In the perturbation methods, the sensitive data was added with pre-determined the random noise before the data transmission to the miners. The perturbation techniques were classified into x local differential privacy and local differential privacy. Many researchers utilize differential privacy in FL [29, 30, 50, 51, 52, 53, 54, 55, 56, 57] to secure the user’s data. Zhao B., et al. [50] presented the FL approach to prevent privacy leakage in industrial big data. Similarly, Pan Q. et al. [30] presented a mechanism of joint protection on the technologies of differential privacy (DP) and FL (FL) for energy harvesting (EH), and forecasting the speed of traffic on FASTGNN was studied by Zhang C. et al. [51]. Lee H. et al. [29] described a strategy on the digestive neural network (DNN) utilized for the training of FL in an effective and secure condition. Wang X. et al. [52] reviewed the strategies of privacy with decryption and encryption techniques based on non-Gaussian local features. The system based on differential privacy was presented by Wei K. et al. [53], the noise was added before the model aggregation. This model concentrated on satisfying the client’s requirements while increasing the privacy levels and the convergence rate. Zhao Y. et al. [54] demonstrated that differential learning based on differential privacy was utilized in the Internet of Vehicles (IoV) that enhanced the security of the delicate information of the clients. By using differential privacy, the adversaries found it difficult to track the vehicle’s location. Yang J. et al. [55] utilized differential privacy that tuned the modal parameters at facial identification modal training on the client side. Differential privacy was adopted to enhance security by minimizing the malware propagation threats on social media. Yet, the low convergence speed was the main drawback of the system. Huang X. et al. [56] utilized differential privacy that mitigated the issues related to the unbalanced data by updating the user’s training parameters. The FL techniques along with the Differential privacy were utilized by Olowononi F.O. et al. [57] that maximized the resiliency in the vehicular networks. However, there experience a drop-in accuracy in the differential privacy model due to the influence of privacy cost variation.

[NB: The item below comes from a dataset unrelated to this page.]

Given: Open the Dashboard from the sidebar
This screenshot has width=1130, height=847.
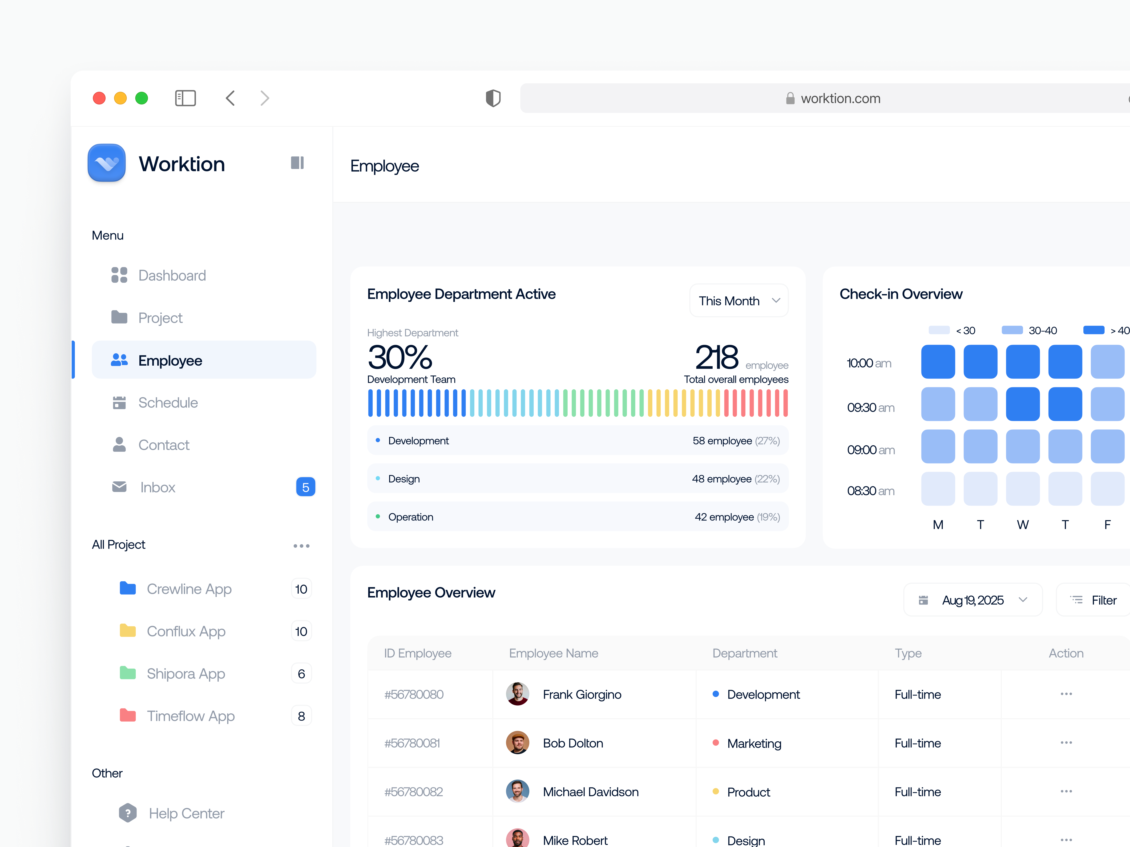Looking at the screenshot, I should [x=172, y=275].
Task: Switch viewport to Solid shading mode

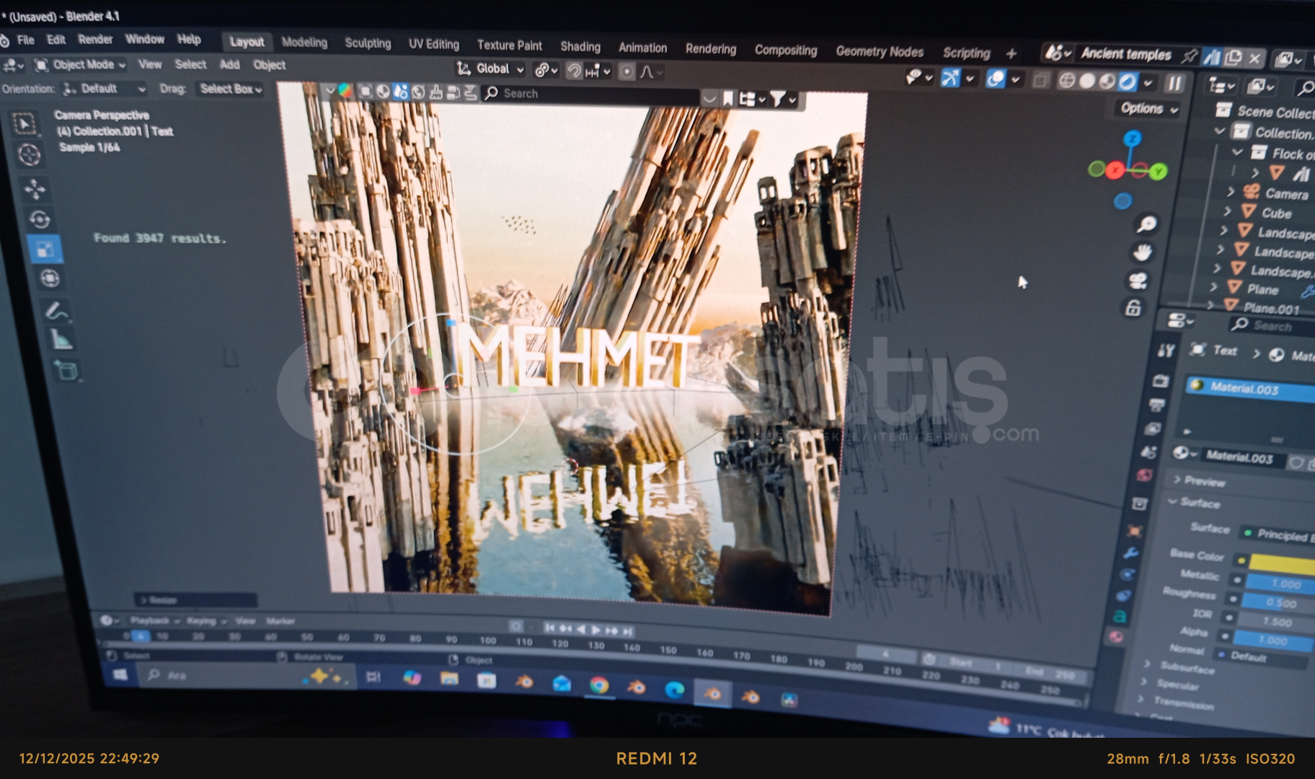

4.5 Trusted execution-technique

The trusted execution environment (TEE) was considered to be a pre-eminent technique that prevents threats against the gradient and the model parameters. The training of integrity protocol based on TEE was designed by Chen Y. et al. [58] to recognize the generative attacks in the networks. Hence, by using TEE the participants were prohibited from the collaborative training considering the availability and the confidentiality prospects.

4.6 Hybrid privacy preserving technique

Hybrid privacy-preserving methods were devised and utilized in recent years for effective balance in the tradeoff amoung data privacy and utility. The hybrid techniques were utilized in [7, 59, 60] to ensure the delicate data and increased the data utility privacy. The differential privacy was combined with the homomorphic encryption presented by Zhou C. et al. [7]that prevented data from attack and realized the accumulation of model parameters. It ensured the model and data security and restricted the collision attack generated by various entities. However, the computational cost remained a hectic issue that restricts the feasibility of the hybrid model.

A protection aggregation framework with Homomorphic and differential privacy was presented by Jia B. et al. [59] to mitigate various security vulnerability attacks, as follows model reverse attacks and model extraction attacks. The encryption algorithm combined with differential privacy and space differential gradient (SDG) was utilized by Yin L. et al. [60] to avoid data disclosure at the content and the data level. The storage and transmission efficiency was increased by employing the SDG in the privacy preservation frameworks. Yet, the hybrid model suffers from a drop in accuracy if there was an increase in user numbers in the cloud.

4.7 Other privacy preservation FL techniques

Si W. and Liu C. [61] presented the analysis of multimedia data using the method of deep cooperation and preservation of privacy. The lightweight protocol enabled the participants to transmit private data and combined the encrypted fragments. The semi-honest servers were prevented from enabling malicious attacking activities that affected data privacy. The verifiable FL was presented by Fu A. et al. [62] to protect privacy in the big data mining process. The privacy gradients were protected by the blinding technology employed in this research. The privacy-enhanced FL (PEFL) given by Zhang J. et al. [63] utilized the homomorphic cryptosystem that encrypts the local gradient of the users. The non-iterative federative learning scheme was presented by Wang F. et al. [64], which helped to aggregate and utilize the data of multiple owners without disclosing private information. Furthermore, Lu X. et al. [8] analyzed the edge computing mechanism using Asynchronous learning for effective tasks among the nodes without affecting their data. Furthermore, Khan L.U. et al. [65] presented a framework of DFL for 6G-enabled autonomous driving cars. Similarly, Tan J. et al. [66] described the network based on FL for the enhancement of security to minimize the cost of training.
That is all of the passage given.